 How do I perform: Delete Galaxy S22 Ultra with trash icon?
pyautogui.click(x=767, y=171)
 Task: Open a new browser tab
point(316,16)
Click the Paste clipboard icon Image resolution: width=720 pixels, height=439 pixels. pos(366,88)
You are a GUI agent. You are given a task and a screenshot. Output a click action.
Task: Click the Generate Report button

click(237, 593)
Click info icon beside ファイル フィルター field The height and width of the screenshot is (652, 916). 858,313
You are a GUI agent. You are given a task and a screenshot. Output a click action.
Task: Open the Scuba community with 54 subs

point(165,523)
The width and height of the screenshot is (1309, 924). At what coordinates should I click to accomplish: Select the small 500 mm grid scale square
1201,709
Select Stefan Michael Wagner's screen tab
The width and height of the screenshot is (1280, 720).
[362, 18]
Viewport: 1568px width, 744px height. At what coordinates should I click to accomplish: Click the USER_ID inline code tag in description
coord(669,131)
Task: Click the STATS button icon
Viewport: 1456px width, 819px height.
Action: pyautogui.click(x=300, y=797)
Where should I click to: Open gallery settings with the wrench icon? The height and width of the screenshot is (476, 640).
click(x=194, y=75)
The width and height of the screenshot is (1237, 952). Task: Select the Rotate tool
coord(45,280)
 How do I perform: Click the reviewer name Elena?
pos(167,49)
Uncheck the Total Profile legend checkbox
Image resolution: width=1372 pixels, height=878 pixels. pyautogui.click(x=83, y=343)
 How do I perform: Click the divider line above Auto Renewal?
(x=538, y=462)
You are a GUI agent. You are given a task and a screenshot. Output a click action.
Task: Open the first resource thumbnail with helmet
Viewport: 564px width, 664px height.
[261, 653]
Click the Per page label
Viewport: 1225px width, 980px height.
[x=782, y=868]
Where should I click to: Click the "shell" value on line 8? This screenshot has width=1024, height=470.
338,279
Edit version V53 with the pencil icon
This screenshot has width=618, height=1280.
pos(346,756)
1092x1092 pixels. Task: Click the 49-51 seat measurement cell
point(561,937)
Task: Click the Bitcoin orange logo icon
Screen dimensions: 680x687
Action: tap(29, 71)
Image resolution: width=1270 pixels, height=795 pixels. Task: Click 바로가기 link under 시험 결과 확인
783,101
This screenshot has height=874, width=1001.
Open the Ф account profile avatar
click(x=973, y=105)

=====

Transcribe all entries exactly as they appear above.

**Task answer**.
 How do I perform: Delete Galaxy S22 Ultra with trash icon?
pyautogui.click(x=767, y=171)
 Task: Open a new browser tab
point(316,16)
Click the Paste clipboard icon Image resolution: width=720 pixels, height=439 pixels. pos(366,88)
You are a GUI agent. You are given a task and a screenshot. Output a click action.
Task: Click the Generate Report button

click(237, 593)
Click info icon beside ファイル フィルター field The height and width of the screenshot is (652, 916). 858,313
You are a GUI agent. You are given a task and a screenshot. Output a click action.
Task: Open the Scuba community with 54 subs

point(165,523)
The width and height of the screenshot is (1309, 924). At what coordinates should I click to accomplish: Select the small 500 mm grid scale square
1201,709
Select Stefan Michael Wagner's screen tab
The width and height of the screenshot is (1280, 720).
[362, 18]
Viewport: 1568px width, 744px height. At what coordinates should I click to accomplish: Click the USER_ID inline code tag in description
coord(669,131)
Task: Click the STATS button icon
Viewport: 1456px width, 819px height.
Action: pyautogui.click(x=300, y=797)
Where should I click to: Open gallery settings with the wrench icon? The height and width of the screenshot is (476, 640).
click(x=194, y=75)
The width and height of the screenshot is (1237, 952). Task: Select the Rotate tool
coord(45,280)
 How do I perform: Click the reviewer name Elena?
pos(167,49)
Uncheck the Total Profile legend checkbox
Image resolution: width=1372 pixels, height=878 pixels. pyautogui.click(x=83, y=343)
 How do I perform: Click the divider line above Auto Renewal?
(x=538, y=462)
You are a GUI agent. You are given a task and a screenshot. Output a click action.
Task: Open the first resource thumbnail with helmet
Viewport: 564px width, 664px height.
[261, 653]
Click the Per page label
Viewport: 1225px width, 980px height.
[x=782, y=868]
Where should I click to: Click the "shell" value on line 8? This screenshot has width=1024, height=470.
338,279
Edit version V53 with the pencil icon
This screenshot has width=618, height=1280.
pos(346,756)
1092x1092 pixels. Task: Click the 49-51 seat measurement cell
point(561,937)
Task: Click the Bitcoin orange logo icon
Screen dimensions: 680x687
Action: tap(29, 71)
Image resolution: width=1270 pixels, height=795 pixels. Task: Click 바로가기 link under 시험 결과 확인
783,101
This screenshot has height=874, width=1001.
Open the Ф account profile avatar
click(x=973, y=105)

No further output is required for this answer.